Avant l’ouverture d’un point de vente, la mission de l’animateur comprend parfois la recherche du local avec le franchisé. « Dans notre réseau, l’animateur est en contact avec le nouvel arrivant avant même qu’il ne parte en formation » détaille Jacques Rolland, responsable de l’animation au sein du réseau Guy Hoquet L’Immobilier. « Il l’aide à trouver l’emplacement de sa future agence et participe à la validation du choix du local avec le franchiseur. »


Présence et accompagnement

La présence de l’animateur au moment de l’ouverture varie en général de quelques jours à quelques semaines. Chez Guy Hôquet L’immobilier par exemple, l’animateur se rend en agence dans le mois qui précède l’ouverture pour familiariser le franchisé avec tous les outils mis à sa disposition. Puis, pendant les deux mois qui suivent l’inauguration, les rendez-vous téléphoniques sont hebdomadaires et deux audits viennent s’ajouter pour évaluer à la fois la bonne mise en place du concept et les besoins du nouveau franchisé.


Les réunions régionales et la convention nationale

Un lieu d’échange

Les réunions régionales s’organisent dès que le réseau a atteint une certaine taille. Elles sont un lieu supplémentaire d’échange. La présence de l’animateur est donc essentielle car il se doit d’être toujours au courant de tout ce qui passe dans sa région. « Quand je passe dans les centres, les franchisés sont sollicités par les clients, le téléphone, leur personnel » affirme Laurent Gueutal. « Il est parfois difficile d’avoir une discussion suivie avec eux. Dans les réunions régionales, ils sont plus sereins et concentrés, l’échange est plus facile. »

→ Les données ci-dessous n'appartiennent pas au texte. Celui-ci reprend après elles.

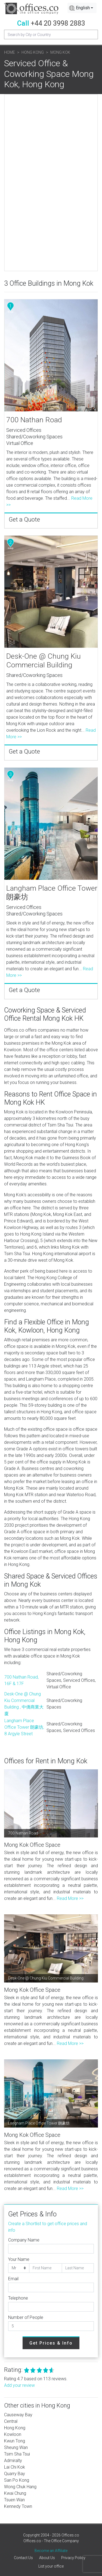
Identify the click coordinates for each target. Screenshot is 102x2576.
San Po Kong (16, 2480)
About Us (47, 2558)
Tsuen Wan (14, 2499)
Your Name (18, 2259)
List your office (51, 2566)
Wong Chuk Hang (20, 2486)
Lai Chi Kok (14, 2467)
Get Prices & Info (51, 2343)
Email (13, 2278)
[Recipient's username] (51, 34)
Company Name (23, 2240)
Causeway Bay (18, 2414)
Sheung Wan (16, 2447)
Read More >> (70, 1898)
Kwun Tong (14, 2441)
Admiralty (13, 2460)
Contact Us (23, 2558)
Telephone (18, 2298)
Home (9, 52)
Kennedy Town (18, 2506)
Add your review (19, 2385)
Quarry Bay (14, 2473)
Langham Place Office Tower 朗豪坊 (51, 892)
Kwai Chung (15, 2493)
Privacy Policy (73, 2558)
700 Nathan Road (34, 419)
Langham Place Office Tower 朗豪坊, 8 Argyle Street (24, 1727)
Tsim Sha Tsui (17, 2454)
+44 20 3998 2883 (58, 23)
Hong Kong (32, 52)
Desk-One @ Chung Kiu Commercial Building (43, 660)
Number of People (25, 2317)
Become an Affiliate (51, 2550)
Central (10, 2421)
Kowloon (12, 2434)
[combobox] (82, 8)
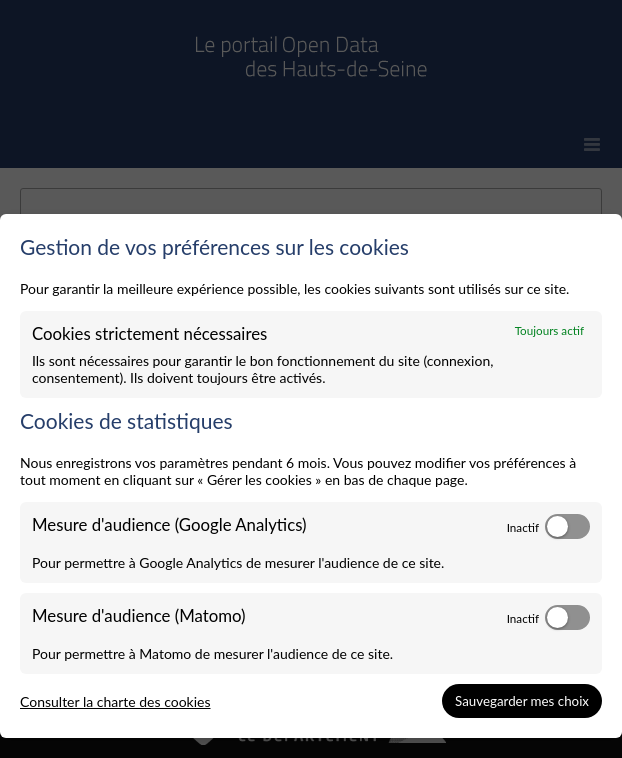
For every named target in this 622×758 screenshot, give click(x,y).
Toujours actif (549, 330)
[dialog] (311, 476)
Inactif (523, 527)
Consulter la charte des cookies (115, 701)
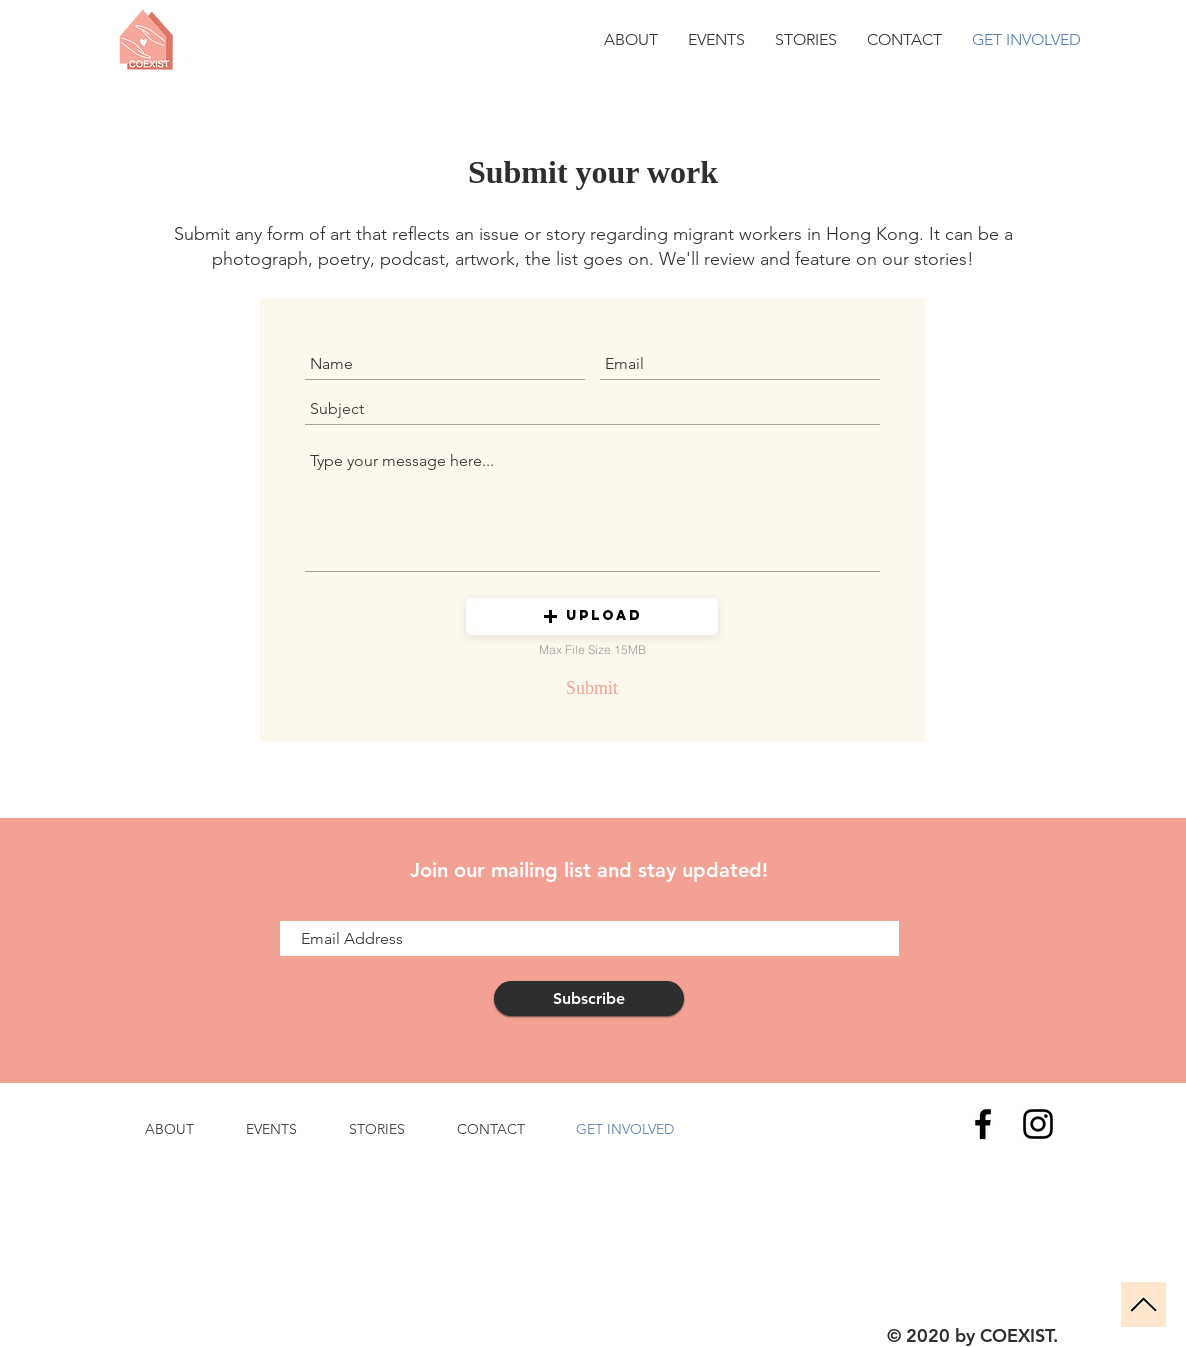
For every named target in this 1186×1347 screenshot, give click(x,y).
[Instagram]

Mieux cerner les franchisés

C’est aussi un formidable outil de détection pour l’animateur afin de repérer ceux qui sont moteurs pour le groupe. Dans le bon, comme dans le mauvais sens. Ainsi, il peut davantage cerner les bons profils qui participeront aux réunions de travail ou aux futures commissions. Ou appréhender les individus plus difficiles à canaliser et anticiper les conflits futurs.


La convention nationale

Elle a lieu une fois par an et réunit l’ensemble des franchisés. C’est un moment clé dans l’animation du réseau. La convention nationale est le temps du bilan et de l’annonce des projets d’avenir. Elle permet la fusion de tous les indépendants qui apprennent à mieux se connaître. Le franchiseur est le grand orateur de cet événement. « Mais l’animateur a un rôle clé lui aussi car il est le plus à même d’exposer à l’ensemble du réseau les dossiers traités au quotidien » confie Arnaud Guérin.